China-based advanced air mobility (AAM) aircraft manufacturer EHang has struck an investment deal worth up to $20 million with a Chinese state-backed urban and economic development zone, suggesting the publicly listed company needs more cash than it possesses to continue working toward certification and production.
EHang said it has inked a strategic partnership accord with Shandong province’s Qingdao West Coast New Area, which involves a binding $10 million capital stake in the AAM company, and the option for another $10 million purchase in the future.
In addition to the ownership position, EHang said the agreement calls for it to develop Qingdao West Coast New Area as an international showcase of its AAM vehicles and services, and to establish a national center there for its aerial firefighting activities.

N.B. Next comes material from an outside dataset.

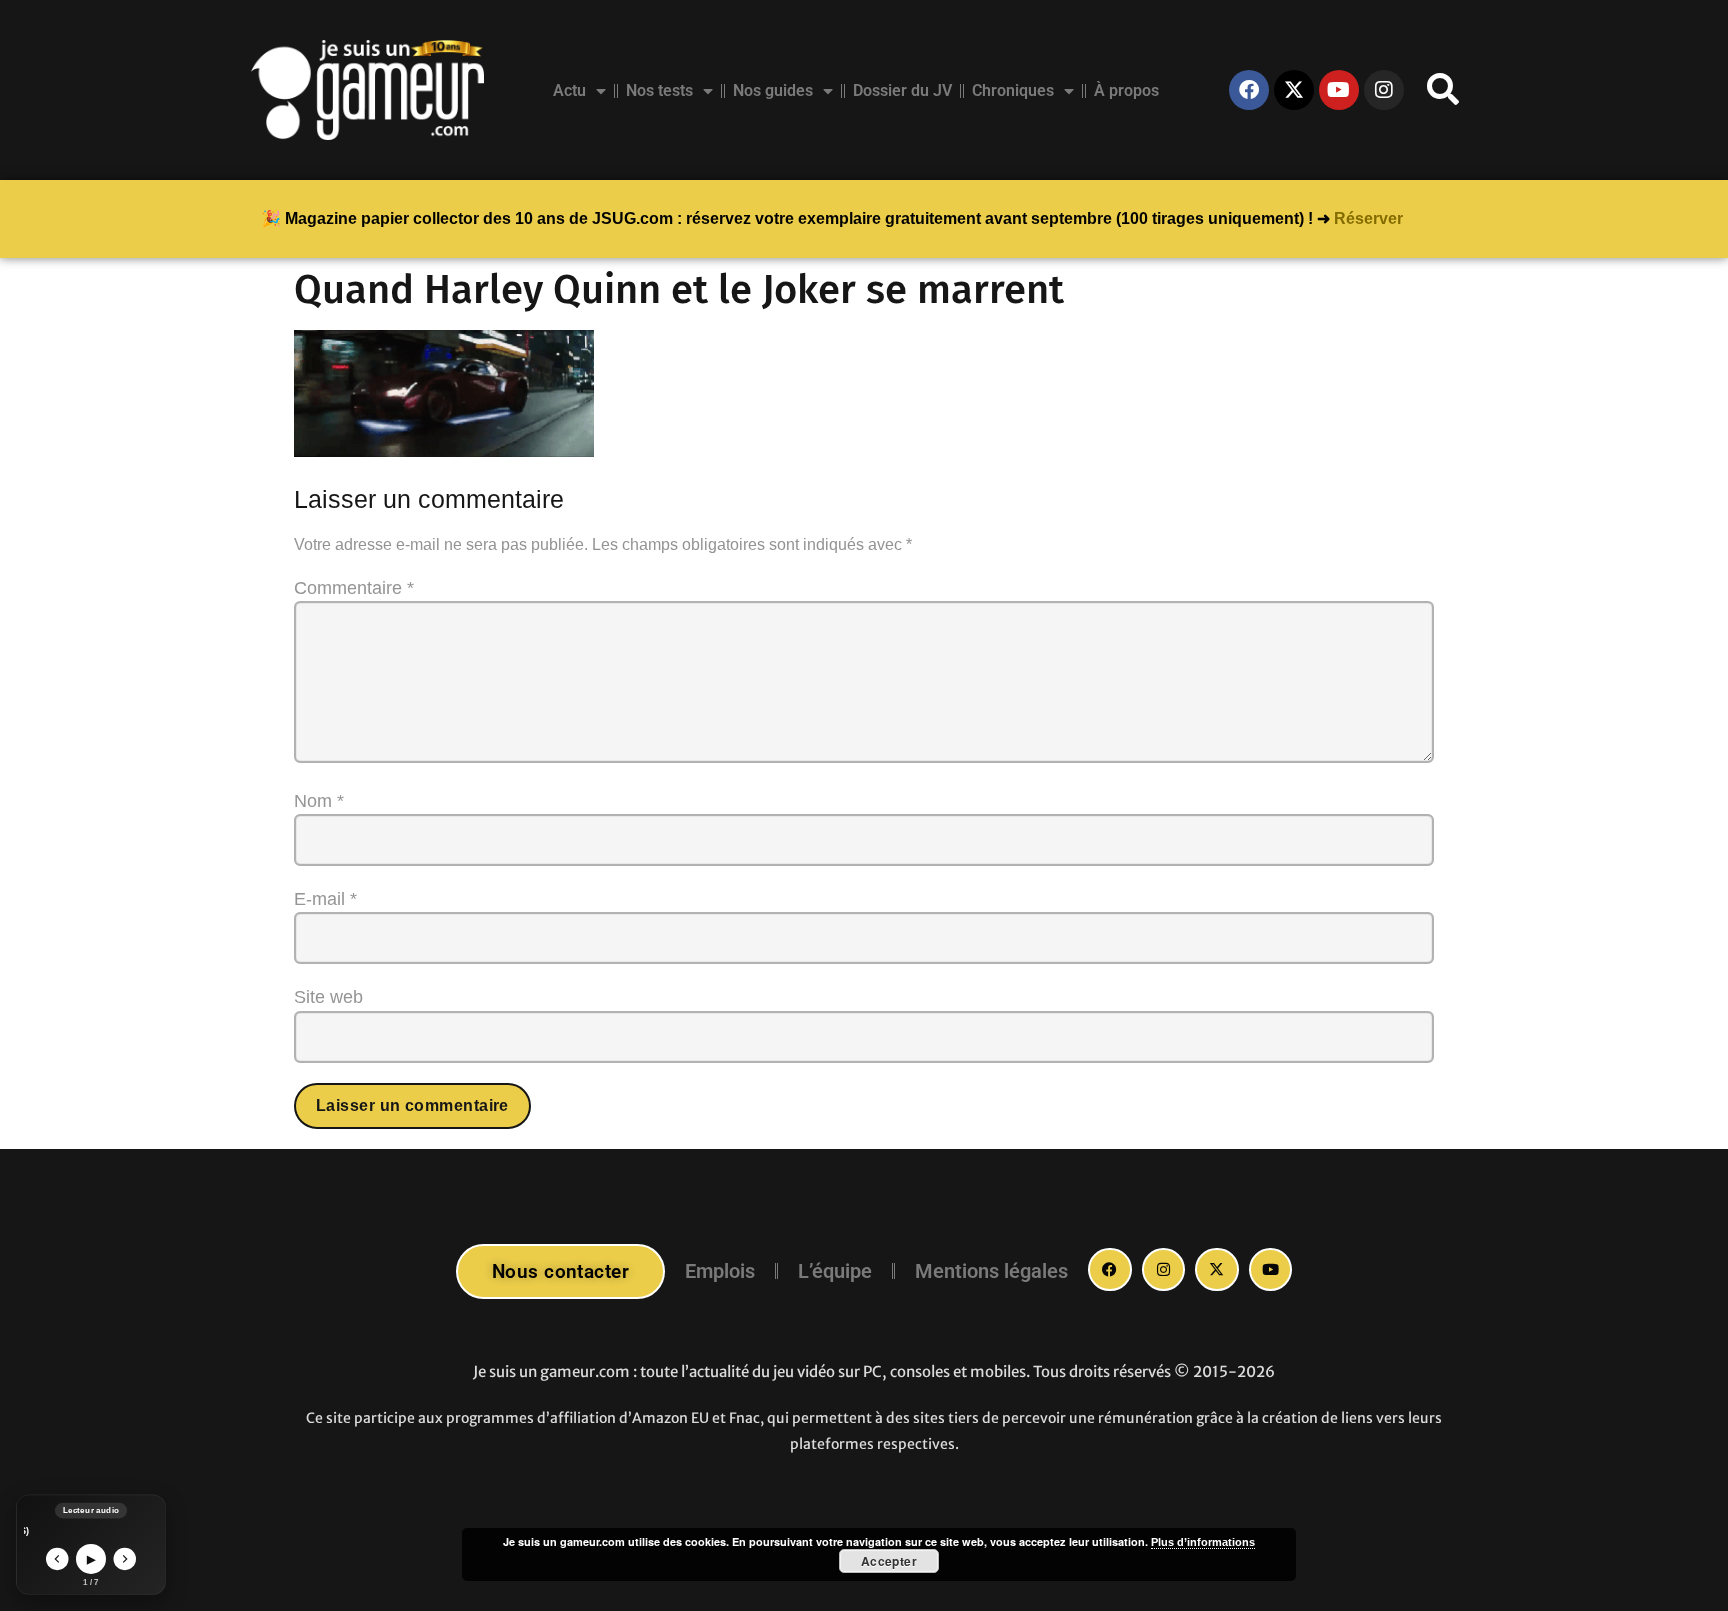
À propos (1126, 90)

Qingdao West Coast New Area is one of China’s designated new urban districts that receive state or regional financing and other support to nurture various business and economic objectives. As such they are not dissimilar to the kinds of priority growth zones in Western nations, where mixes of targeted development programs, favorable tax policies, and publicly assisted partnership deals with private business encourage outside investment into prioritized growth activities.
If the equity deal between EHang and Qingdao West Coast New Area clearly seeks to give both partners a stake in developing AAM activities in the zone – and using those to demonstrate their utility to urban areas around the world – it also apparently reflects the publicly traded company now requires more cash than it has to continue development.
EHang was among the earliest AAM companies to float its stock. It did so in a 2019 initial public offering that raised $40 million, and valued the company at around $662 million. Both figures were significantly lower than the company’s projected targets. Since then its shares have been repeatedly been subjected to downward pressure among investor worries – especially after a hedge fund’s allegations of doctored accounts that EHang has energetically denied.
Meanwhile, EHang isn’t the only listed company seeking new infusions, with Eve also announcing it has just negotiated a new $92.5 million line of credit with Brazil’s National Development Bank. Yet to be seen is whether other rivals in the still developing sector similarly turn to new investment deals to bridge financing gaps to certification and launch, or if EHang and Eve wind up as outliers.